バナナ生産者が直面する資材高騰問題 新たな施肥技術の必要性

コロンビアにおける2021 年バナナ(国内に約400種類)の総生産量は 241万3,768トンであり、農業省によると2022 年約249万トンを突破すると予測されている(前年比約2%増)。

バナナは農業部門GDPの5.3%を占め、国内の29万3,648人の直接的・間接的雇用を支えている。
バナナ生産者協会によると2021年と2022 年各1月~7月期間の輸出用梱包バナナは2,430万869箱(一箱20kg)から 2,599万7,908 箱(同)へと 7%増が見込まれており、特にマグダレナ、グアヒラ、セサール県で生産量が伸びている。

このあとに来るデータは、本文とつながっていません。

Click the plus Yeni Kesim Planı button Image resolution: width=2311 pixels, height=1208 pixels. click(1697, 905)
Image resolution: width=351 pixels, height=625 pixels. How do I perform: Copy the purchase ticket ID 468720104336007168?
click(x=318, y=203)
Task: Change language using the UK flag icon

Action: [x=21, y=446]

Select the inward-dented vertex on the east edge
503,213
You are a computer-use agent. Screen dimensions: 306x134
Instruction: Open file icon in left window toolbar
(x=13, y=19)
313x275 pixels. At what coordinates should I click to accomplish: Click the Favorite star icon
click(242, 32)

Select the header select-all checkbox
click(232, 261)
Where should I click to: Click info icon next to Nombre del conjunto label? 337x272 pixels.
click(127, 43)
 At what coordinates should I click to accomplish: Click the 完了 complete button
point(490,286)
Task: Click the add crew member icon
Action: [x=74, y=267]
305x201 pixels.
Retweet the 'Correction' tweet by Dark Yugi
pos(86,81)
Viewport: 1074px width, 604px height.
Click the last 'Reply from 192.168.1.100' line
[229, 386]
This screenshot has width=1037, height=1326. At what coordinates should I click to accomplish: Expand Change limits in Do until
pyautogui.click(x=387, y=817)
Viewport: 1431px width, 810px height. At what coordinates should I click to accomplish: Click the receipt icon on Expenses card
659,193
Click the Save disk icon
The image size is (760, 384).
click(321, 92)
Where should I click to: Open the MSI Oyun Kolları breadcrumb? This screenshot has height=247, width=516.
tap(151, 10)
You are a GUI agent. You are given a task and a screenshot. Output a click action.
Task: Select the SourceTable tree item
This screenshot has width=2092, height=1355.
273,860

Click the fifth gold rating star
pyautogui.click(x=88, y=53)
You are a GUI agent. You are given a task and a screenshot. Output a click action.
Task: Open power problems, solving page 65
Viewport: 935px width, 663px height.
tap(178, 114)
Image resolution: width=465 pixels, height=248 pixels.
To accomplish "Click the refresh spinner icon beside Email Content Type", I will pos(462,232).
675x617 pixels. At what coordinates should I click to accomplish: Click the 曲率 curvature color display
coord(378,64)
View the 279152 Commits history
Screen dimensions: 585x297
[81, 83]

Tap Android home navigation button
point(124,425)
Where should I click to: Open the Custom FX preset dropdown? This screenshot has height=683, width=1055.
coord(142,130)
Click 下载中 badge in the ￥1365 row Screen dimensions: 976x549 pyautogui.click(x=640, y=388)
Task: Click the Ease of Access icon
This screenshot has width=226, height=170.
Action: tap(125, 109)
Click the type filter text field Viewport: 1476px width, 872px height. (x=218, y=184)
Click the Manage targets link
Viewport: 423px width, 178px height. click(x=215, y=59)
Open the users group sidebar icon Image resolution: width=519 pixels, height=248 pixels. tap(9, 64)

数字を見ると盛況なバナナ市場の内情は複雑なようだ。生産者にとってビジネス収益性という観点では、①国際市場に出荷するための認証取得にかかる費用、②肥料原料の高騰とにより今は苦境にある。新型コロナウイルスによる物流ストップからの経済の立て直し、コンテナ危機、世界的な不況、ロシアのウクライナ侵攻による殺虫剤の高騰等が具体的な苦境の要因と考えられる。


農村計画 (UPRA) の農業資材の物価指数によると、肥料原料と殺虫剤の物価は2022年6月の前月比平均0.65%増加した。これは前年比同月2.58%増と推定された値よりも低い数値であった一方、2021年7月~2022年6月の累積変動率は103.3%で2年前(2020-2021年)の14.5%を上回り、物価上昇が浮彫りとなった。

このまま続くと、肥料や農薬の高騰によりバナナ農家が十分な施肥や殺虫剤散布などができず、農作物の生育に影響が出る可能性もある一方、補助金頼みではいずれは行き詰まる。バナナ、ひいてはコロンビアの農業従事者が新たな施肥技術の獲得を目指す日は近そうだ。